Given exercise:
Render every line of the records from the one containing "Task: Show info" through the one containing "Looking at the screenshot, I should (841, 806).", both included, as a Markdown table with the columns Row and Text. Skip blank lines and number the rest in order.

Record set:
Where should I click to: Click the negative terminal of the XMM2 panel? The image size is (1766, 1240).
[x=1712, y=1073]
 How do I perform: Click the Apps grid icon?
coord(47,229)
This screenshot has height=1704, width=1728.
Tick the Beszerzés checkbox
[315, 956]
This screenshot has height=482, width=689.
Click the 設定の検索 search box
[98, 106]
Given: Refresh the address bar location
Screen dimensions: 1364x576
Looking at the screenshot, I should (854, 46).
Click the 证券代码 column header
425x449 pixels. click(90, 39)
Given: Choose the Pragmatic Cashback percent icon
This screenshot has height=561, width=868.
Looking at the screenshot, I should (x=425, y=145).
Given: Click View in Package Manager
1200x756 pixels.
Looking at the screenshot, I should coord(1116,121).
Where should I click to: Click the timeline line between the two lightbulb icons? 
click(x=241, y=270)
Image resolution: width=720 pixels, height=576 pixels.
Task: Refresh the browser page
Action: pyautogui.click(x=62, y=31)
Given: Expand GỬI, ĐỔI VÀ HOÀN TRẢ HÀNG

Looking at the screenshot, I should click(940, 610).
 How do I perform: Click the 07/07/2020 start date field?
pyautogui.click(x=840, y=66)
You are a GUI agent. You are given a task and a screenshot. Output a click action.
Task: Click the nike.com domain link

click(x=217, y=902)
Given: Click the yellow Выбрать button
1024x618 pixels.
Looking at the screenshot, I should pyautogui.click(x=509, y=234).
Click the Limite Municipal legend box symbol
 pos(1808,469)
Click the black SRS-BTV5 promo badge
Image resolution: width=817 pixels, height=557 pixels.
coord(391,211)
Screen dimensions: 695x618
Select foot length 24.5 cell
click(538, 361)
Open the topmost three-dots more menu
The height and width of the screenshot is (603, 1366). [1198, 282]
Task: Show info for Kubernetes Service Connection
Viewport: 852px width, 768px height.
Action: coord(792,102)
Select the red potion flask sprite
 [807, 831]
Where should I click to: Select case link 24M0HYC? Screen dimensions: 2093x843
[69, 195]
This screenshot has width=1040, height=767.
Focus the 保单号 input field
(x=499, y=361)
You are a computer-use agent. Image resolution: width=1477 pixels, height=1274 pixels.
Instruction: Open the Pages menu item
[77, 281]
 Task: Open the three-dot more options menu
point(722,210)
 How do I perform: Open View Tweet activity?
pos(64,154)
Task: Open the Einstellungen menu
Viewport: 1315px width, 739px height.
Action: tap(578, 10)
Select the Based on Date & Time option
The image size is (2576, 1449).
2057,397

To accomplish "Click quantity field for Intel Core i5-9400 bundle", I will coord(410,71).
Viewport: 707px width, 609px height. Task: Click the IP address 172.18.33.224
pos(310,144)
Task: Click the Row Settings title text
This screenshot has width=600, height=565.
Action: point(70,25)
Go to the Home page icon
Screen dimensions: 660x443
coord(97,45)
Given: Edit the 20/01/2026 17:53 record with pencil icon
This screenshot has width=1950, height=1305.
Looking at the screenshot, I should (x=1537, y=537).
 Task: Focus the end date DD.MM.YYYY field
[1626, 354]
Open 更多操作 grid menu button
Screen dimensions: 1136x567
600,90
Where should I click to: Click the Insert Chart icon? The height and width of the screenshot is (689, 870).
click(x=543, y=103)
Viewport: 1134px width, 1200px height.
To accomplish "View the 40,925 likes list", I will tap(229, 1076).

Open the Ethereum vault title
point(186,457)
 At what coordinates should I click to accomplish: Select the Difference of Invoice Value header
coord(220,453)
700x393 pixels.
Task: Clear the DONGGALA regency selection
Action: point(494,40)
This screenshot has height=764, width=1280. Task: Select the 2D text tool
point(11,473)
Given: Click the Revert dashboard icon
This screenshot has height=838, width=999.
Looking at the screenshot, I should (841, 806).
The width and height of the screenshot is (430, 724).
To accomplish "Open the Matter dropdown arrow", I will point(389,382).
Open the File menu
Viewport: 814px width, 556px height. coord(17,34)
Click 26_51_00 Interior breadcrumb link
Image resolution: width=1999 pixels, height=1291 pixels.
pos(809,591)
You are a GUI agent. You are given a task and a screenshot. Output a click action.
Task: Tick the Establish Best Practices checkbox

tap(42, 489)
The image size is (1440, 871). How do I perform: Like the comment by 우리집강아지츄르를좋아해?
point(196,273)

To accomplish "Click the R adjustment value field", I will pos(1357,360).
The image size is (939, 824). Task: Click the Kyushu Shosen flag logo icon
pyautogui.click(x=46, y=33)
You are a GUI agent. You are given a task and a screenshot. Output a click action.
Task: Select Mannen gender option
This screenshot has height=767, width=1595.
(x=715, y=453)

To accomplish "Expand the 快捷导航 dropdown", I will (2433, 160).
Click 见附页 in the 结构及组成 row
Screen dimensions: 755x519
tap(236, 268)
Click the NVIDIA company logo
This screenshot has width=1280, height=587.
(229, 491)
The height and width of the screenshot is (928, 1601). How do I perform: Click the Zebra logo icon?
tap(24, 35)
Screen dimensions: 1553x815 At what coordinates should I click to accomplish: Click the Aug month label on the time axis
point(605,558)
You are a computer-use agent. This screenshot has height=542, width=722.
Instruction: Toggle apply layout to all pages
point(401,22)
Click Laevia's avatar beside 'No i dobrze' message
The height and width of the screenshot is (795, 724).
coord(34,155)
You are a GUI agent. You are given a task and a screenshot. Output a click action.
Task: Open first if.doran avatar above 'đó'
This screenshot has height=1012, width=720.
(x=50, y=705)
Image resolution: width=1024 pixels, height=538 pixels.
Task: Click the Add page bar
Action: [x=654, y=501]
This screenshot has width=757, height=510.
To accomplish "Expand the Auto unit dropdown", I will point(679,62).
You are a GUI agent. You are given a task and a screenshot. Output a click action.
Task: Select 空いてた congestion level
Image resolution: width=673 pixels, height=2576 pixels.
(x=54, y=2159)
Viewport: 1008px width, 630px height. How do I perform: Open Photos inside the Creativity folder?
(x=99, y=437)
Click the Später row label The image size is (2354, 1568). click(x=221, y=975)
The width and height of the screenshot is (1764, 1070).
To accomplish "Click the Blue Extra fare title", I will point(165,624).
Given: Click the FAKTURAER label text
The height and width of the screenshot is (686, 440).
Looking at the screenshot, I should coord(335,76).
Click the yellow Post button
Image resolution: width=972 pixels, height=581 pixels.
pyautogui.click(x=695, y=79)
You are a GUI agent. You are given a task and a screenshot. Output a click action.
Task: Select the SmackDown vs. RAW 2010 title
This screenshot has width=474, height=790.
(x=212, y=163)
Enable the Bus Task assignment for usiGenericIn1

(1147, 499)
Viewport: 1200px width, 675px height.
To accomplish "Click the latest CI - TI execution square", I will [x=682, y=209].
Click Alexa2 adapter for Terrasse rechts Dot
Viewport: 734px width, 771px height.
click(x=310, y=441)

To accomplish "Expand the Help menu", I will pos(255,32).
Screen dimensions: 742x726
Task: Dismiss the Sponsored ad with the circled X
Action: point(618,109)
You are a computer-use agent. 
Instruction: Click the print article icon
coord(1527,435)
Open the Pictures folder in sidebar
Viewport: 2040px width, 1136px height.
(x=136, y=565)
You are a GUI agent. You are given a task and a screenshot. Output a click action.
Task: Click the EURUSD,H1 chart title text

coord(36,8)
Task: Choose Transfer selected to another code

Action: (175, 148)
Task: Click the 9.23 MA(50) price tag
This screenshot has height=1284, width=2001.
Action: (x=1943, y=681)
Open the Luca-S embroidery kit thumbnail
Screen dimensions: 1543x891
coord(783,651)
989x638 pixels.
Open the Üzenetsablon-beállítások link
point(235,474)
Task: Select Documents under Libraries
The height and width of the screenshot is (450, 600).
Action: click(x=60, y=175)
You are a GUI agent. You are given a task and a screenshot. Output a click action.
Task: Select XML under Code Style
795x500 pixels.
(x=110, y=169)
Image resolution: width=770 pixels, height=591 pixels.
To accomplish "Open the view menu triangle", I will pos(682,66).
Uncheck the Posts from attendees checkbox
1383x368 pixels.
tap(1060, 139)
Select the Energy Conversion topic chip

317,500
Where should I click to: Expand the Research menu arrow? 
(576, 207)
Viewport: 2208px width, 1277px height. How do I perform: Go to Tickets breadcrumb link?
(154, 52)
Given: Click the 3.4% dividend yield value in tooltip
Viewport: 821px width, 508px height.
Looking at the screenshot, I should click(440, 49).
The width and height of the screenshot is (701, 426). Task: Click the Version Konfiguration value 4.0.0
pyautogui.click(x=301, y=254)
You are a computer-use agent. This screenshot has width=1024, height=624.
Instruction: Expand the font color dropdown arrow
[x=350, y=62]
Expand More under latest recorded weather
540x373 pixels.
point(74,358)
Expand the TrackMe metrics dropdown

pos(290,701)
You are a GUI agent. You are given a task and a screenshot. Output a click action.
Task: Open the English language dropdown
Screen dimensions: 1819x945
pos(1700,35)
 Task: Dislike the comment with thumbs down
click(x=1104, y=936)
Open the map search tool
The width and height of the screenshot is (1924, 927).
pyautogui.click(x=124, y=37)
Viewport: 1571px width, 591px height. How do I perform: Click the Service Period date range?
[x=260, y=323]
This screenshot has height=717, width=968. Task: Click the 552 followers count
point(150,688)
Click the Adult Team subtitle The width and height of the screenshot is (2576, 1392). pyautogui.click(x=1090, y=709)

Solution for this exercise:
| Row | Text |
|---|---|
| 1 | Task: Show info for Kubernetes Service Connection |
| 2 | Viewport: 852px width, 768px height. |
| 3 | Action: coord(792,102) |
| 4 | Select the red potion flask sprite |
| 5 |  [807, 831] |
| 6 | Where should I click to: Select case link 24M0HYC? Screen dimensions: 2093x843 |
| 7 | [69, 195] |
| 8 | This screenshot has width=1040, height=767. |
| 9 | Focus the 保单号 input field |
| 10 | (x=499, y=361) |
| 11 | You are a computer-use agent. Image resolution: width=1477 pixels, height=1274 pixels. |
| 12 | Instruction: Open the Pages menu item |
| 13 | [77, 281] |
| 14 |  Task: Open the three-dot more options menu |
| 15 | point(722,210) |
| 16 |  How do I perform: Open View Tweet activity? |
| 17 | pos(64,154) |
| 18 | Task: Open the Einstellungen menu |
| 19 | Viewport: 1315px width, 739px height. |
| 20 | Action: tap(578, 10) |
| 21 | Select the Based on Date & Time option |
| 22 | The image size is (2576, 1449). |
| 23 | 2057,397 |
| 24 | To accomplish "Click quantity field for Intel Core i5-9400 bundle", I will coord(410,71). |
| 25 | Viewport: 707px width, 609px height. Task: Click the IP address 172.18.33.224 |
| 26 | pos(310,144) |
| 27 | Task: Click the Row Settings title text |
| 28 | This screenshot has width=600, height=565. |
| 29 | Action: point(70,25) |
| 30 | Go to the Home page icon |
| 31 | Screen dimensions: 660x443 |
| 32 | coord(97,45) |
| 33 | Given: Edit the 20/01/2026 17:53 record with pencil icon |
| 34 | This screenshot has width=1950, height=1305. |
| 35 | Looking at the screenshot, I should (x=1537, y=537). |
| 36 |  Task: Focus the end date DD.MM.YYYY field |
| 37 | [1626, 354] |
| 38 | Open 更多操作 grid menu button |
| 39 | Screen dimensions: 1136x567 |
| 40 | 600,90 |
| 41 | Where should I click to: Click the Insert Chart icon? The height and width of the screenshot is (689, 870). |
| 42 | click(x=543, y=103) |
| 43 | Viewport: 1134px width, 1200px height. |
| 44 | To accomplish "View the 40,925 likes list", I will tap(229, 1076). |
| 45 | Open the Ethereum vault title |
| 46 | point(186,457) |
| 47 |  At what coordinates should I click to accomplish: Select the Difference of Invoice Value header |
| 48 | coord(220,453) |
| 49 | 700x393 pixels. |
| 50 | Task: Clear the DONGGALA regency selection |
| 51 | Action: point(494,40) |
| 52 | This screenshot has height=764, width=1280. Task: Select the 2D text tool |
| 53 | point(11,473) |
| 54 | Given: Click the Revert dashboard icon |
| 55 | This screenshot has height=838, width=999. |
| 56 | Looking at the screenshot, I should (841, 806). |